*To-do list*:
[A] Answer these questions from the political history excerpt below:
(i) When were the first Jim Crow laws established?
(ii) By the 1920s, which party did most black voters support, even in the South?
(iii) Outside the South, where did elites and rank-and-file voters each stand on civil rights?
[B] Carry on the excerpt below about black voters and the Democratic party, picking up after its final sentence.

*Excerpt*:
———
But Jeff Weaver is the reason that the last part of the Sanders campaign was such an utter damp squib: he, like Sanders, had a vision of a completely colorblind Democratic party which (by not-really-coincidence) is run entirely by elderly white men. He could not understand why he was losing despite winning the white part of the Democrats.

That coalition is dead, and will never occur again.

In the immediate aftermath of the Civil War, up until the first Jim Crow laws were established in the 1880s, black voters were solid Republicans. But it was always a weird fit: the Republicans were a sectional, mercantile party, while the Democrats were the party of basically farmers, immigrants, slavery, the poor, and the South. So, where black people could vote (the North, some Southern counties), they started voting for Democrats.

By the 1920s, the majority of the black vote, even in the South, was Democratic. It's easy to caricature this as being "voting against their own interests," but it really wasn't; their interests were very similar to those of the immigrant parts of the party as a whole. The rest of the party was what you might call "white working class," although white identity had not yet encompassed people like (for instance) the Irish and Italians.

This would have been completely stable except for the issue of civil rights. Which white voters in the South, and many in the north, were deeply, fundamentally opposed to. Everywhere but the South, elites were for it, rank-and-file voters were against it. And so in order to avoid breaking the party, the Democrats systematically blocked everything which might benefit black voters, all while pushing the most economically-left social policies in American history.
———
*Dataset extract*:
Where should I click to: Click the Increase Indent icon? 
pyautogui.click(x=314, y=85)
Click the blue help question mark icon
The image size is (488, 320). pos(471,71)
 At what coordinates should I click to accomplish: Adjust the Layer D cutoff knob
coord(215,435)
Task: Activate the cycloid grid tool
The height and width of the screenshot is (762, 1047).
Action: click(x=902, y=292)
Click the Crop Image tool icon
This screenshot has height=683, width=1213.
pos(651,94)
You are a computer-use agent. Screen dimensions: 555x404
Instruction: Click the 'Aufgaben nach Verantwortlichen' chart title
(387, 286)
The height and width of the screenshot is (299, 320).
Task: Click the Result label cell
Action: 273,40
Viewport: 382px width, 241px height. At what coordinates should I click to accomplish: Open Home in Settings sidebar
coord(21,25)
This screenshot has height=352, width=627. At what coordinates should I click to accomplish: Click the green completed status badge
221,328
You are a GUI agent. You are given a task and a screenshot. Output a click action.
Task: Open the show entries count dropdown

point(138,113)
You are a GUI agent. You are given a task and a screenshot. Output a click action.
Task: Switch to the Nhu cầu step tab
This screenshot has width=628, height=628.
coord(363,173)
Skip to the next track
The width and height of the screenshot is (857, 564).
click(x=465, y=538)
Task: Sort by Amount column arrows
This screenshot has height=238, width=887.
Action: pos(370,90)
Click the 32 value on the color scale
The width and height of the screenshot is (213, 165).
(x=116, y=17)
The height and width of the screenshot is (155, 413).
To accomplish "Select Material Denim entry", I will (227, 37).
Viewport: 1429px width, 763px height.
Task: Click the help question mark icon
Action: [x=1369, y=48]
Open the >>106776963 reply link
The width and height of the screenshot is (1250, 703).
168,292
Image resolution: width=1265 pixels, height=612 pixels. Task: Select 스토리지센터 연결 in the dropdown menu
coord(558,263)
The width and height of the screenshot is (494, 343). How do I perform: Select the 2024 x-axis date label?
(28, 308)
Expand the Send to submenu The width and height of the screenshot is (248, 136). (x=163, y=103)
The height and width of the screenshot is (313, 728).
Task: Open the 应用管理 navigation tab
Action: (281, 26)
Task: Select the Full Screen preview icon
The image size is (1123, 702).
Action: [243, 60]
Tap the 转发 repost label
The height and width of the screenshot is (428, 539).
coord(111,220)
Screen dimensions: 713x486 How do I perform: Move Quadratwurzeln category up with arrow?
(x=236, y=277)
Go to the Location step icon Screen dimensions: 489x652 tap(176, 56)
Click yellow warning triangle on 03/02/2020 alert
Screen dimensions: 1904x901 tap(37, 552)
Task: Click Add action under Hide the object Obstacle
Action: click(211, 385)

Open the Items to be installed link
———
*Answers to the exercise*:
[A]
(i) In the 1880s.
(ii) The Democratic party.
(iii) Elites were for it; rank-and-file voters were against it.

[B]
In 1968, when civil rights finally passed (with an extremely bipartisan vote) the party started rapidly shedding the white Southern voters which formed the core of its support. In 1964, Goldwater had explicitly made a play for racist Southerners. He didn't get them then, though. From that point forward, the Democrats began to lose the core of their support in the South.

The economic policy of the latter half of the 20th century is a direct result of poor white voters abandoning the Democratic Party because of civil rights. This came to a head much later than you might imagine: though the South started to switch to Republican control in 1968 (in terms of presidential elections), its House seats didn't fully switch over until 1994.

Minority voters have basically two choices given the present alignment of American boting vlocs: become an indispensible part of a majority-minority coalition with a relatively small number of college-educated white voters, or become a disposable part of a white-working-class populist coalition which might turn on them at any moment, and which historically has. Frequently.

This is not an enviable position to be in, but note that a white-working-class-based Democratic coalition would be as likely or more to elect a candidate like Trump than a candidate like Sanders. This is not a long-term recipe for tolerable policies.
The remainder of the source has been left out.